**Brief:**
When a record holds a picture, leave the picture out and copy everything else exactly.

**Supplied material:**
^^^^
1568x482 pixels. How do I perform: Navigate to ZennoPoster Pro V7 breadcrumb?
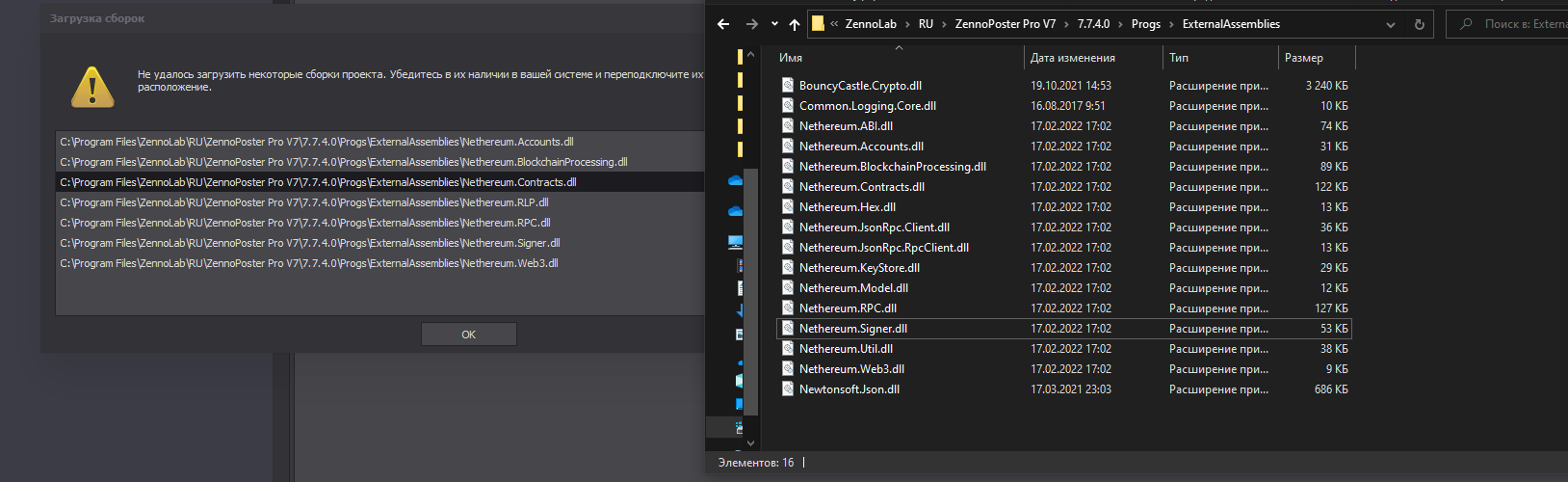tap(1005, 24)
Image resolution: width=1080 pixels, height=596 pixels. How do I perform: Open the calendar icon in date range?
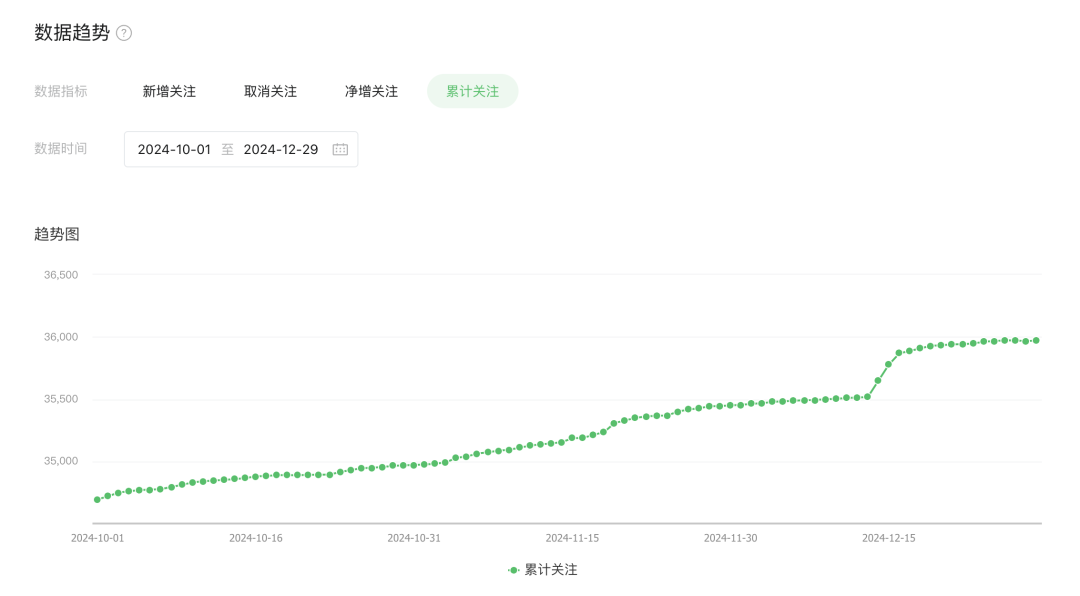tap(340, 149)
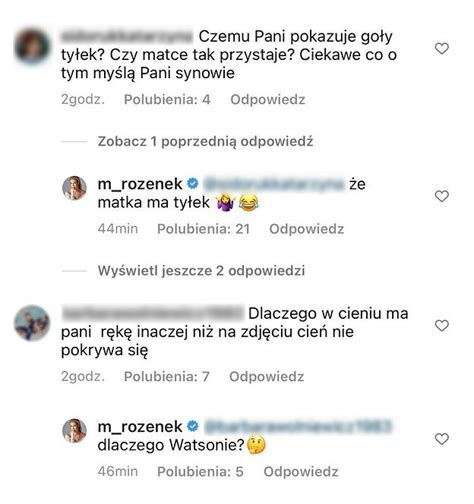Like m_rozenek's reply 'że matka ma tyłek'

tap(442, 196)
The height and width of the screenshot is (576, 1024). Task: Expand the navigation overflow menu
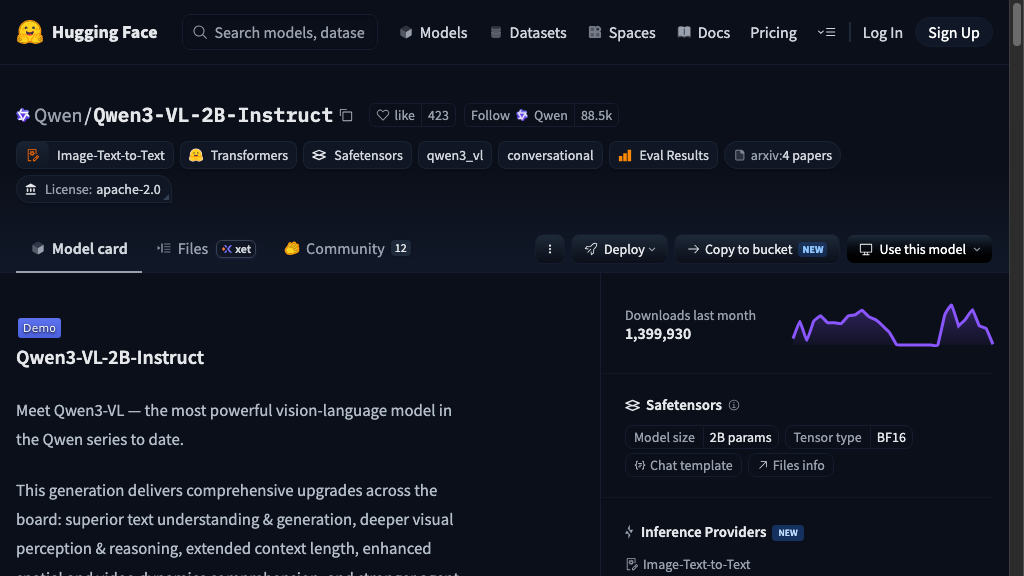[x=826, y=33]
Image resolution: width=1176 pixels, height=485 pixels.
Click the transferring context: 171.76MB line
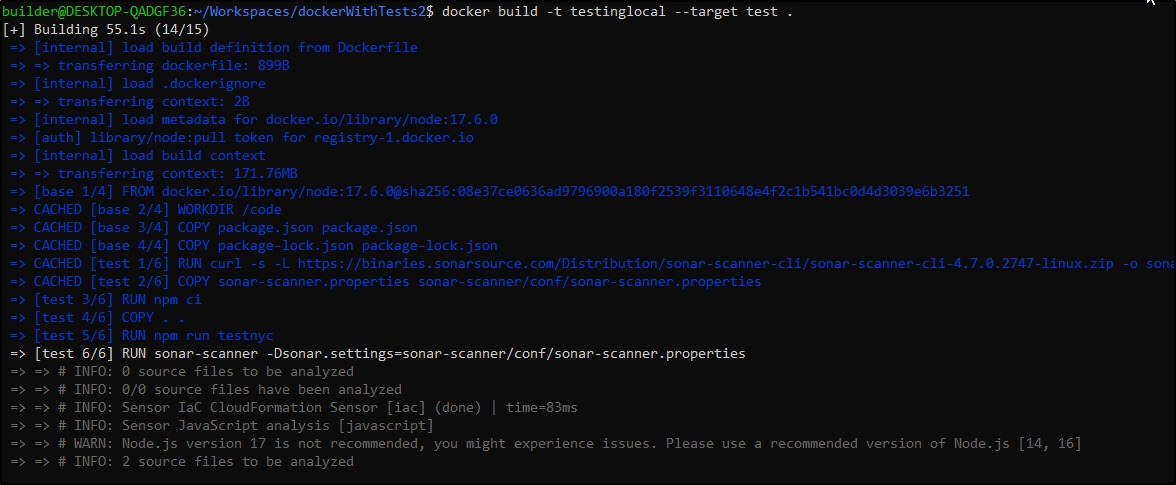pyautogui.click(x=154, y=174)
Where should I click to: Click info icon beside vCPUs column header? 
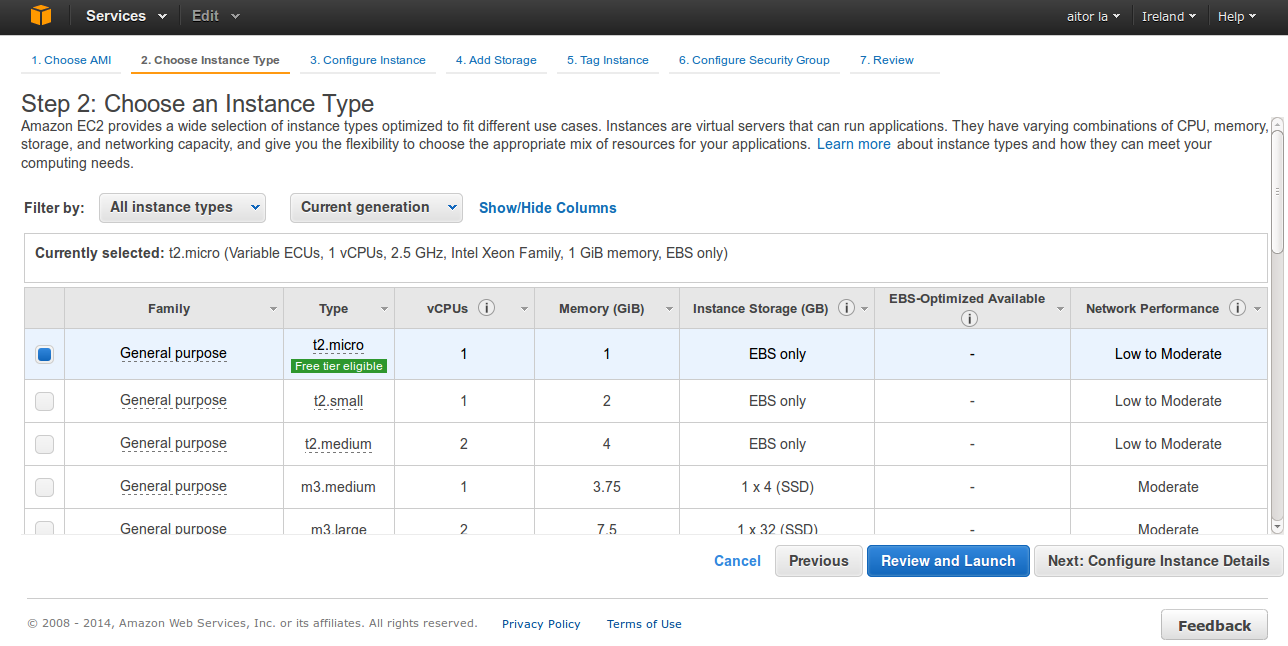point(487,308)
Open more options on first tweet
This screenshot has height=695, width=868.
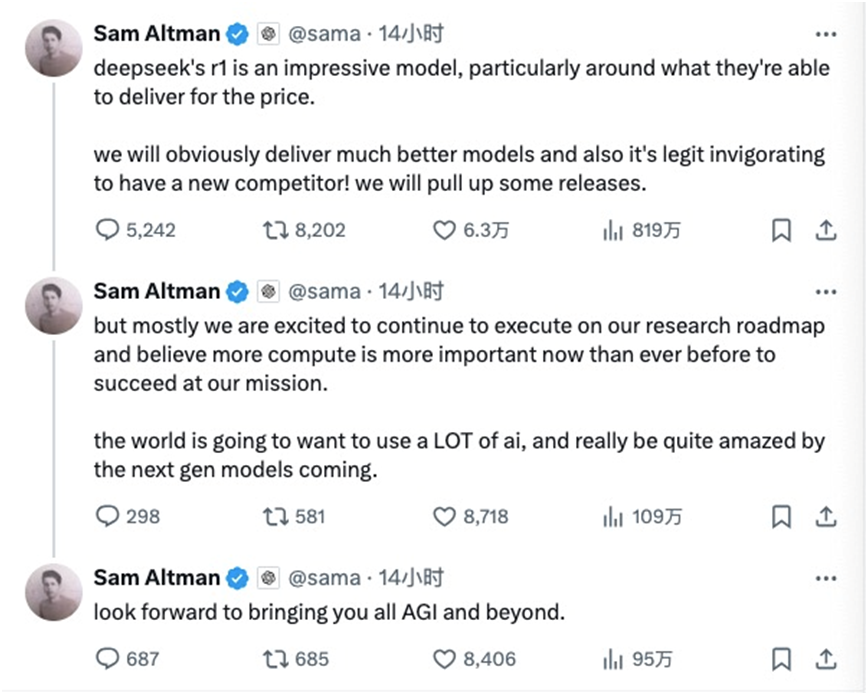pos(826,34)
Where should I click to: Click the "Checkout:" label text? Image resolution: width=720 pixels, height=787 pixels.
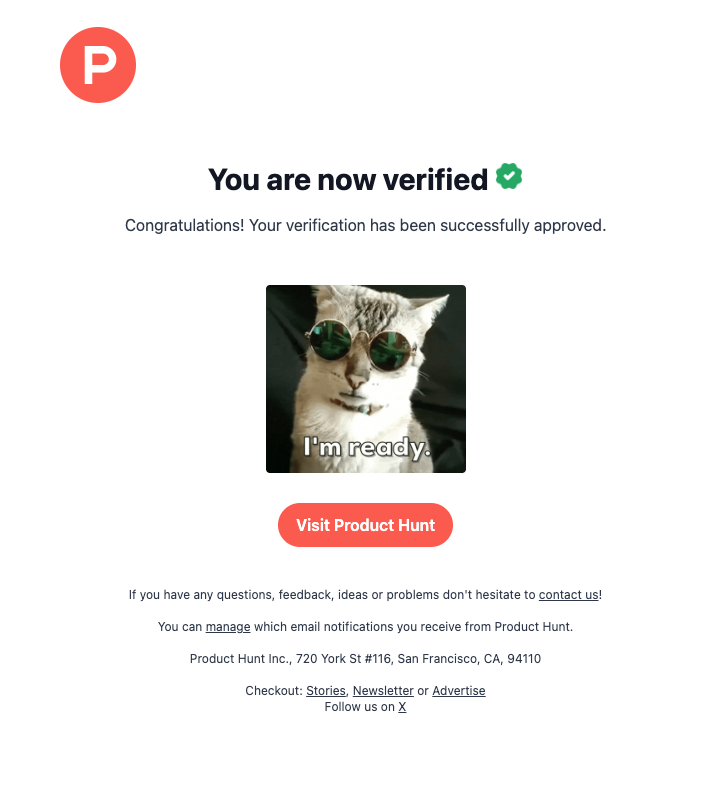[273, 691]
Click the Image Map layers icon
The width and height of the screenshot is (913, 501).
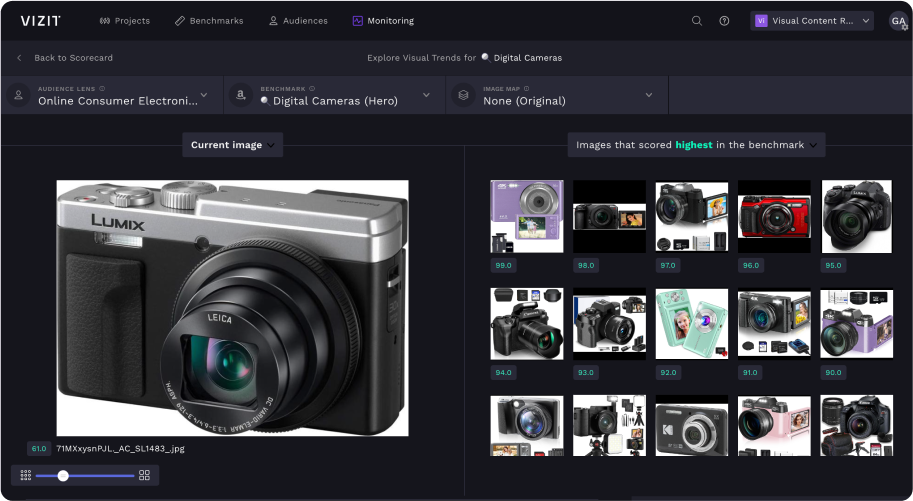point(463,95)
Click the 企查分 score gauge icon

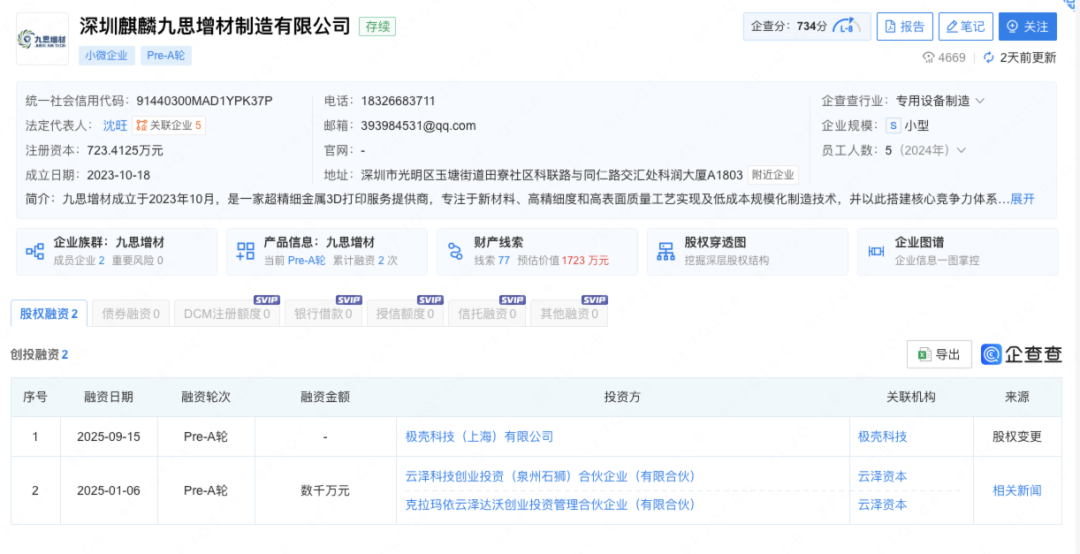(x=846, y=27)
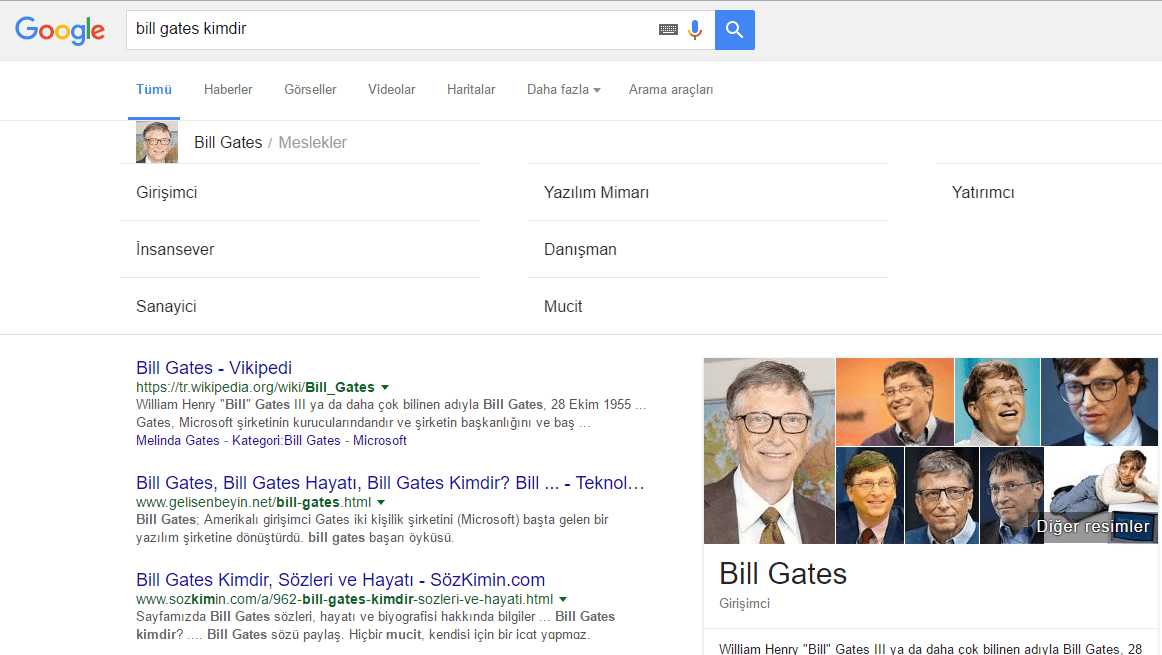Open Arama araçları search tools
The image size is (1162, 655).
tap(670, 90)
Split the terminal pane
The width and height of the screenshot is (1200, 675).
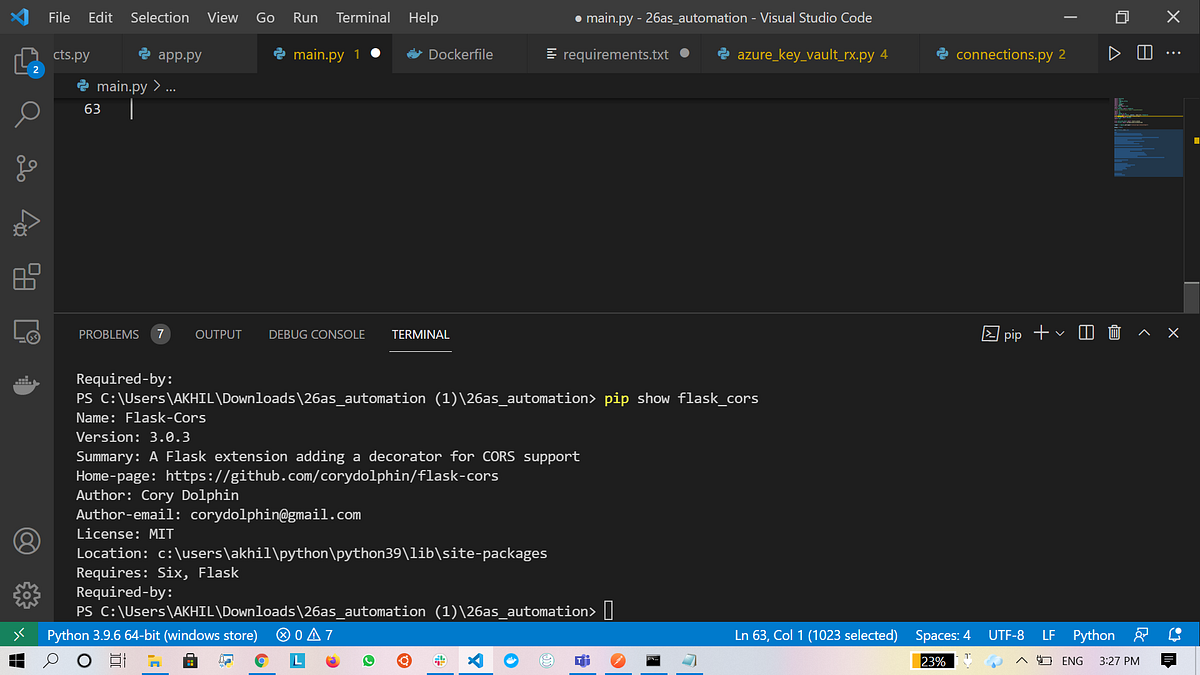coord(1086,333)
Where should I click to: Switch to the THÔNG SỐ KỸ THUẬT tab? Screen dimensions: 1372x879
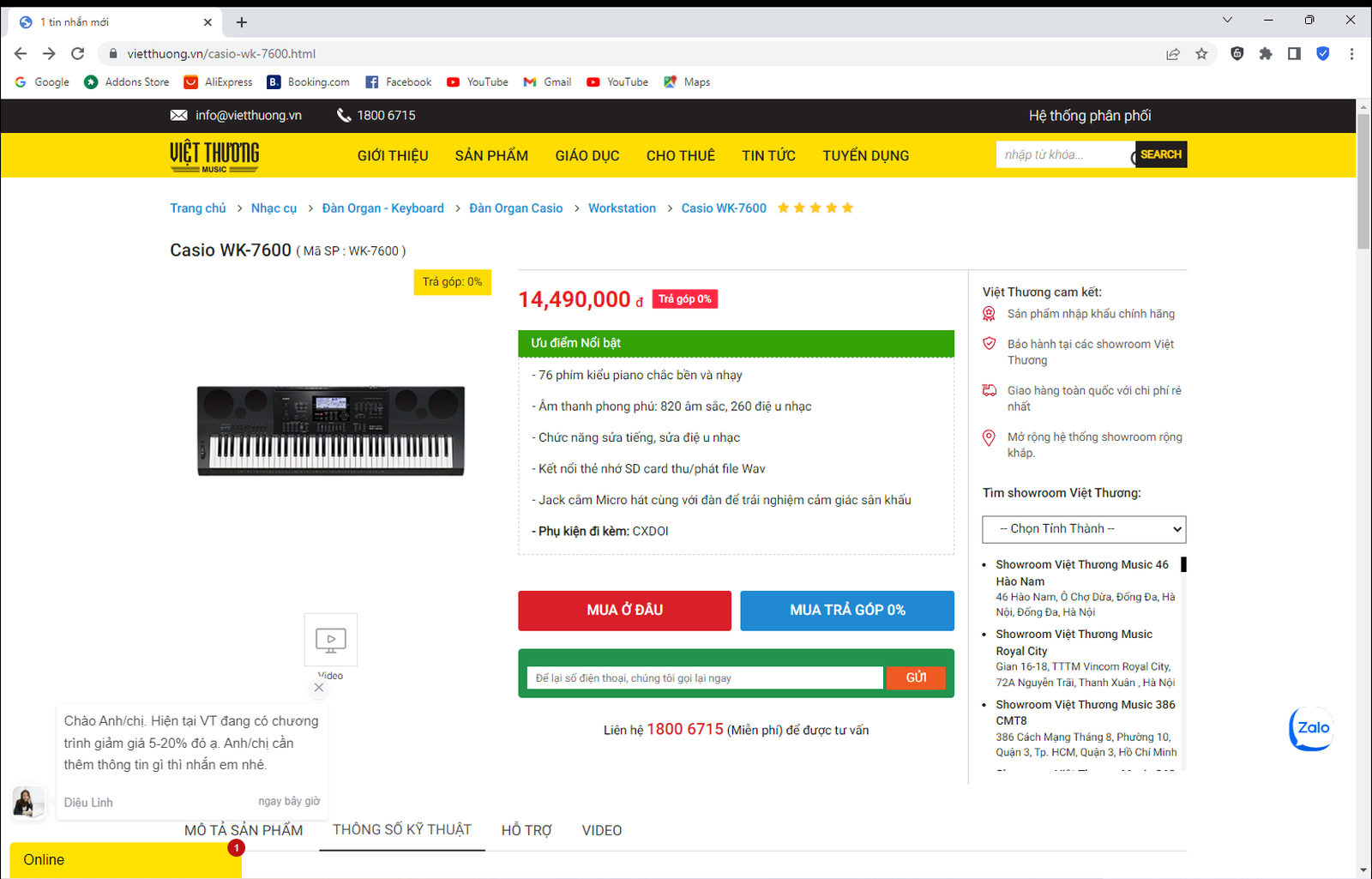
^^^^
**Written response:**
1568x482 pixels. How do I perform: Navigate to ZennoPoster Pro V7 breadcrumb?
tap(1005, 24)
Image resolution: width=1080 pixels, height=596 pixels. How do I perform: Open the calendar icon in date range?
tap(340, 149)
Like m_rozenek's reply 'że matka ma tyłek'

tap(442, 196)
The height and width of the screenshot is (576, 1024). Task: Expand the navigation overflow menu
[x=826, y=33]
Image resolution: width=1176 pixels, height=485 pixels.
Click the transferring context: 171.76MB line
pyautogui.click(x=154, y=174)
Where should I click to: Click info icon beside vCPUs column header? 
point(487,308)
Open more options on first tweet
This screenshot has height=695, width=868.
pos(826,34)
Where should I click to: Click the "Checkout:" label text? Image resolution: width=720 pixels, height=787 pixels.
[273, 691]
Click the Image Map layers icon
The width and height of the screenshot is (913, 501).
point(463,95)
Click the 企查分 score gauge icon

(x=846, y=27)
Open Arama araçları search tools
The image size is (1162, 655).
tap(670, 90)
Split the terminal pane
The width and height of the screenshot is (1200, 675).
coord(1086,333)
Where should I click to: Switch to the THÔNG SỐ KỸ THUẬT tab? Screen dimensions: 1372x879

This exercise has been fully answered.